• EXERCISE DESCRIPTION: Below are the records. Reproduce exactly the lines from the one containing "Where should I" through the final line, and omit any pictures.

* * * *

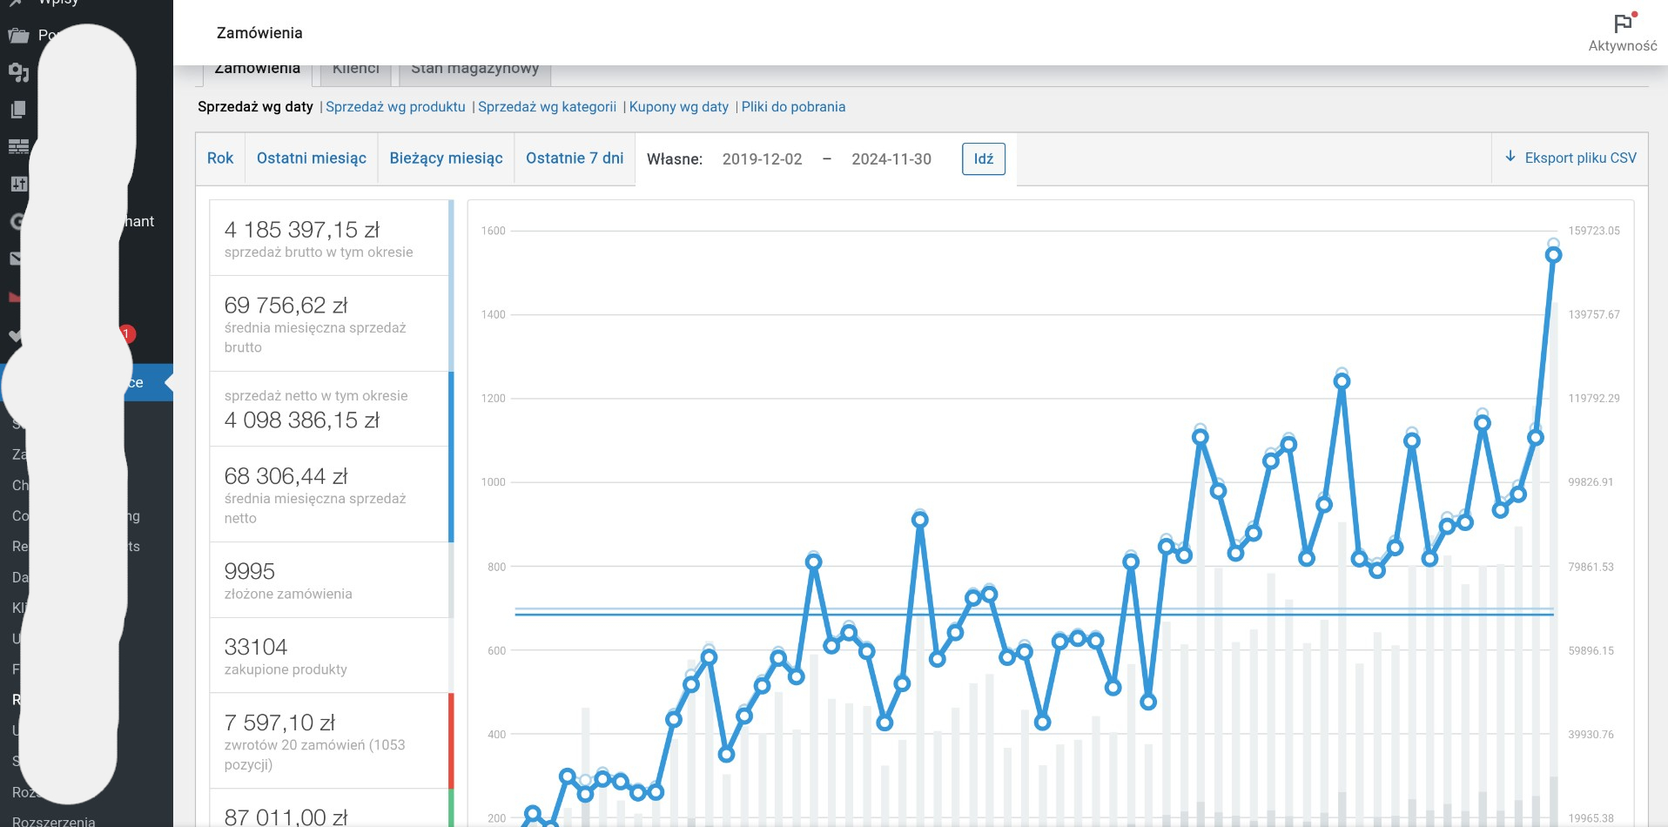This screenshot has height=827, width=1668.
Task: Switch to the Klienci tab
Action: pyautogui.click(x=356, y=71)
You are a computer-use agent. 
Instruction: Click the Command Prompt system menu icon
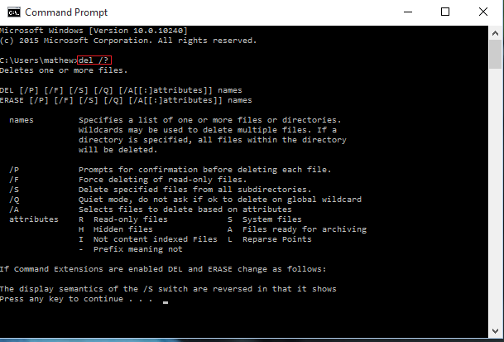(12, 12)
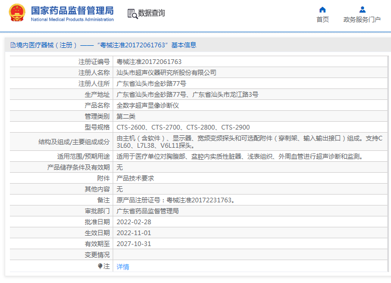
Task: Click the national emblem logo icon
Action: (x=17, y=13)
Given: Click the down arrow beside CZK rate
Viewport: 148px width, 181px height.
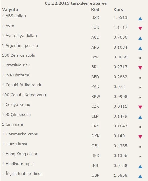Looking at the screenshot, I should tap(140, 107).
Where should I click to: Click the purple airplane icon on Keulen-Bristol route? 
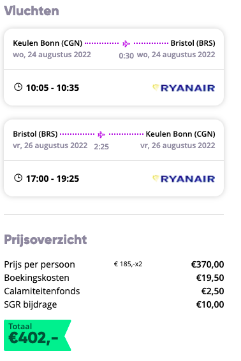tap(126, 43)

* * * *

• REPLY TO THE TASK:
Where should I click to: Click the purple airplane icon on Keulen-Bristol route? 
tap(126, 43)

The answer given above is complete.